The Washington Post opinion writers recognize that printing the newspaper at the company’s two printing sites (College Park, Md., and Springfield, Va.) or publishing a heavily trafficked website (WashPost.com) requires dependable electricity and transmission lines. Hence today’s editorial, “Across State Lines“:
IT’S NOT JUST Northern Virginia’s roads that are gridlocked. The region’s power lines are becoming increasingly overloaded, and blackouts are likely by 2011. A proposal that would bring cheaper electricity to Virginia while increasing the region’s energy capacity is now threatened. Two Pennsylvania judges recommended last month that a key portion of a $1.3 billion power line between the two states not be built. If the recommendation becomes reality, Virginians should prepare for more expensive, less reliable electricity.
The judges, Michael A. Nemec and Mark A. Hoyer, contend there isn’t a need for the Pennsylvania portion of the 240-mile line. They argue that consumers could reduce energy use and that power companies haven’t adequately examined alternatives.
We agree that conservation and alternative energy are important. But power lines in the Washington area already operate at, or near, maximum capacity most months. To avoid blackouts in Virginia, residents would have to curb energy use by 40 percent in the next few years.

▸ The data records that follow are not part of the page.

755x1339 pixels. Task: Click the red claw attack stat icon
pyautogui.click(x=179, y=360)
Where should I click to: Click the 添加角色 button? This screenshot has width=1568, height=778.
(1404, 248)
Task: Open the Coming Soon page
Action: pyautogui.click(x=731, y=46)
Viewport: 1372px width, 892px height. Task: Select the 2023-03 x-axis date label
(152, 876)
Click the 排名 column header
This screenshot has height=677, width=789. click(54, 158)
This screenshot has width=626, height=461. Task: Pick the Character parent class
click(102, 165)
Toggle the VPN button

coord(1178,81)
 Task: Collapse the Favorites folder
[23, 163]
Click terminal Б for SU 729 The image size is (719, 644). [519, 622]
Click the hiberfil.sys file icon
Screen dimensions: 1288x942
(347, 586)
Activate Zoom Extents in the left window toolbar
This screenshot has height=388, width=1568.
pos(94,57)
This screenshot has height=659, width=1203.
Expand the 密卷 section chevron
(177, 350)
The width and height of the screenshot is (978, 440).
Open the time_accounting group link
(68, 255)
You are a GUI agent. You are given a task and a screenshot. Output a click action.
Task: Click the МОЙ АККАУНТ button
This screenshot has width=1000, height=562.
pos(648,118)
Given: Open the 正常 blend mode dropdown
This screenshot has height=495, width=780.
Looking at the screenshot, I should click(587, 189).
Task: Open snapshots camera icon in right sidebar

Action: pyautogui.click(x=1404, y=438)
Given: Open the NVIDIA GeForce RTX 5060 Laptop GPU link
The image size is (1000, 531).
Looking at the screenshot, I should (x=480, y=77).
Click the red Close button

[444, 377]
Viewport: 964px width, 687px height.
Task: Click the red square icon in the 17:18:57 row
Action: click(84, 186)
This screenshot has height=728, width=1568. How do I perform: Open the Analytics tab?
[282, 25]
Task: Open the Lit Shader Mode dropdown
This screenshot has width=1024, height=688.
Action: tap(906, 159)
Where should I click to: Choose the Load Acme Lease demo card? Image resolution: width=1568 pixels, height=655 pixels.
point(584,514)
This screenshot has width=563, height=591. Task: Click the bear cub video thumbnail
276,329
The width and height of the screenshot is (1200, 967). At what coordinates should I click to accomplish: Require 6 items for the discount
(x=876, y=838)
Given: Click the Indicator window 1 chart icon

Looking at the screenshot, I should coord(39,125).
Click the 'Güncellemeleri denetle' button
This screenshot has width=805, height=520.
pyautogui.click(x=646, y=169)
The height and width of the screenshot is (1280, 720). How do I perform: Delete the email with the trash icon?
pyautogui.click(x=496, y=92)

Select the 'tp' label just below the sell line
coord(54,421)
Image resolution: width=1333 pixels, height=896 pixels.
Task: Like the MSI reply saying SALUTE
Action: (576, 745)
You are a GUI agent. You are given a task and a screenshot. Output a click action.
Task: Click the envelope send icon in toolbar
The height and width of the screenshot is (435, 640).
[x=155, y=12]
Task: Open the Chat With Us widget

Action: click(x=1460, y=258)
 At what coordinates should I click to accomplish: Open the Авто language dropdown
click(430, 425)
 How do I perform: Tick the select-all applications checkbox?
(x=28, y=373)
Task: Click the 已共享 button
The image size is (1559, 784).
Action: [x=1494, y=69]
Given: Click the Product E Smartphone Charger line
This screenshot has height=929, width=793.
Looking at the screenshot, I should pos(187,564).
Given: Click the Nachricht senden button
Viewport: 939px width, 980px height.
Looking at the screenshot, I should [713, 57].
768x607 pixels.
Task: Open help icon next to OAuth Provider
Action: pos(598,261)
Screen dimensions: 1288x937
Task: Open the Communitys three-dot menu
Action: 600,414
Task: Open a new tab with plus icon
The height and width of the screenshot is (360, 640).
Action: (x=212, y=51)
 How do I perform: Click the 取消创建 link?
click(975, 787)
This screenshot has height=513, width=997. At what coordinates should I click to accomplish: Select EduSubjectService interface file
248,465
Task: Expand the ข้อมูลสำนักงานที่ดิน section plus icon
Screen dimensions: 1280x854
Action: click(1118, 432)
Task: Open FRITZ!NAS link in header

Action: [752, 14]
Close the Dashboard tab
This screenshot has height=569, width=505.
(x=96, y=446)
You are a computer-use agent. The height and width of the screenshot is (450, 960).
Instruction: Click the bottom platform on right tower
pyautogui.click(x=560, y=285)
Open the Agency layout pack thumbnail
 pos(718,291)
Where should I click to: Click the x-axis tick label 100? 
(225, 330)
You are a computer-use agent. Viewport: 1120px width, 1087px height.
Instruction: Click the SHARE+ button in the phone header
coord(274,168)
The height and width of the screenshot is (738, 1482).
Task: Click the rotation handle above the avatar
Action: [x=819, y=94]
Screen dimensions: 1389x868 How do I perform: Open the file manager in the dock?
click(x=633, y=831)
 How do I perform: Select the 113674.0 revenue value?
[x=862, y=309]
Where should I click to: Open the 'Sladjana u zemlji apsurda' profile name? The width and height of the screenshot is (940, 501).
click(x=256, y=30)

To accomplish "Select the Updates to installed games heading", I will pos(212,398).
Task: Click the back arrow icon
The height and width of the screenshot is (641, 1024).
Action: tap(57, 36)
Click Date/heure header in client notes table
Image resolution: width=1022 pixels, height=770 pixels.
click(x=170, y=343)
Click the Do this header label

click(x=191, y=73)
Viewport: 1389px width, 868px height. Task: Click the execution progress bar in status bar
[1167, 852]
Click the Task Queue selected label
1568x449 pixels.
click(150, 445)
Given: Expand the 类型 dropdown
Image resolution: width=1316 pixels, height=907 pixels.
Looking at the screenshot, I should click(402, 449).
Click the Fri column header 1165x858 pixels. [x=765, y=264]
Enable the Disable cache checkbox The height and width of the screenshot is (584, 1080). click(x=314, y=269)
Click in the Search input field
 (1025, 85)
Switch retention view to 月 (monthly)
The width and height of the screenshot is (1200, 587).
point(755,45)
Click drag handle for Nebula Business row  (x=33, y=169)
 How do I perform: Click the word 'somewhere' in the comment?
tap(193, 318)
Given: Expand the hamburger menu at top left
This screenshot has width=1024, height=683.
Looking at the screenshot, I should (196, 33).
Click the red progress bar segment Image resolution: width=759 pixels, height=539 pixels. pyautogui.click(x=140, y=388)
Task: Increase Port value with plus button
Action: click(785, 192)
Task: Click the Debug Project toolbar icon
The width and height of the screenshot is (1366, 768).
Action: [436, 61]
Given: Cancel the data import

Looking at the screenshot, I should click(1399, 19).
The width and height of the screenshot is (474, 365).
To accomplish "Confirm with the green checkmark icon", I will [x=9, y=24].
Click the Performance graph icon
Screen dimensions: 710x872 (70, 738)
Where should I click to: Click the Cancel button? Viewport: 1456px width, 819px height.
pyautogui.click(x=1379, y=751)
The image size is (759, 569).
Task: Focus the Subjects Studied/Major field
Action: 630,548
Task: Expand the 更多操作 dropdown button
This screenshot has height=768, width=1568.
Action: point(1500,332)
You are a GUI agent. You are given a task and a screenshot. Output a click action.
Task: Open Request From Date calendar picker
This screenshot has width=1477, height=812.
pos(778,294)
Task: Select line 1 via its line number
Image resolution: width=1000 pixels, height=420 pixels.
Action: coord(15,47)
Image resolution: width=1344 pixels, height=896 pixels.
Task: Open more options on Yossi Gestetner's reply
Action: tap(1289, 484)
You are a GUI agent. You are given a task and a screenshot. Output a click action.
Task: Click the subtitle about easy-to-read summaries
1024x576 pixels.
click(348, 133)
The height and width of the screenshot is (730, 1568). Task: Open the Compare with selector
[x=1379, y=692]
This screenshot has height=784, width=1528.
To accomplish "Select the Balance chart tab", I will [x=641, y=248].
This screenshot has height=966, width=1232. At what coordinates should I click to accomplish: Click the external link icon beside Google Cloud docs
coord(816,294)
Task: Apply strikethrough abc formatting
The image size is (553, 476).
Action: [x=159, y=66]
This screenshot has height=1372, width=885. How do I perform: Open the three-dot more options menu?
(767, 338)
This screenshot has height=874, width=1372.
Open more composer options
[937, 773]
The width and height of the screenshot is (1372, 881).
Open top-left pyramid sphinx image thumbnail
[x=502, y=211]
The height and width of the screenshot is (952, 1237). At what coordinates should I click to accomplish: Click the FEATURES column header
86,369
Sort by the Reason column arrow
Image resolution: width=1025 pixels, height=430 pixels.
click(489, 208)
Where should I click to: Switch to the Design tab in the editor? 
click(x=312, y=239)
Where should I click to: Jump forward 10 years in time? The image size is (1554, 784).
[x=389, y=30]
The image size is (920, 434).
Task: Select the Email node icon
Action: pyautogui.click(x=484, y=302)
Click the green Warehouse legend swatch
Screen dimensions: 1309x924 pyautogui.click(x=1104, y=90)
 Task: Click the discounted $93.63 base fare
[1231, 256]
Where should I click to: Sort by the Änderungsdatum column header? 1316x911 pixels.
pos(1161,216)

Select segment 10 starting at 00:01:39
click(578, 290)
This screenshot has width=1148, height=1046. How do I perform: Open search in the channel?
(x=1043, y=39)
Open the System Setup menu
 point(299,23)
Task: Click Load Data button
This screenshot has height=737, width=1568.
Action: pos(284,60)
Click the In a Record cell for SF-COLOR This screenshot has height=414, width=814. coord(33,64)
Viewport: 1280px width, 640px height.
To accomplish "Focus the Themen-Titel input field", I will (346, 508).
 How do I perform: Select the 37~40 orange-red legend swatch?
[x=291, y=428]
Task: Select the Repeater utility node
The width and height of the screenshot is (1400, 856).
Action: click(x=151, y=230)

The Associated Press covers the administrative judges’ ruling in this recent article, “Pa. judges deal setback to major new power line.” Allegheny Energy issued a news release on August 21, with a comment:
“We are extremely disappointed in this administrative recommendation, which runs counter to the evidence presented. PJM Interconnection, the independent regional organization responsible for transmission planning, determined that this line was necessary for the reliable supply of electricity to homes and businesses throughout the Mid-Atlantic region, and mandated its construction,” said Paul J. Evanson, Chairman, President and Chief Executive Officer of Allegheny Energy. “We intend to vigorously pursue construction of this line with the Commission, particularly the one-mile section that is essential to regional reliability.”
Thankfully, the much maligned Energy Policy Act of 2005 included legislative language intended to overcome state obstacles to siting and construction of transmission lines.
As for the Post’s editorials, isn’t it inconsistent to always be yammering for expanding the regulatory and taxation system to control greenhouse gas emissions while at the same time (as above) demanding more electricity generated from coal? Even if editorial boards are, by definition, institutionalized cognitive dissonance?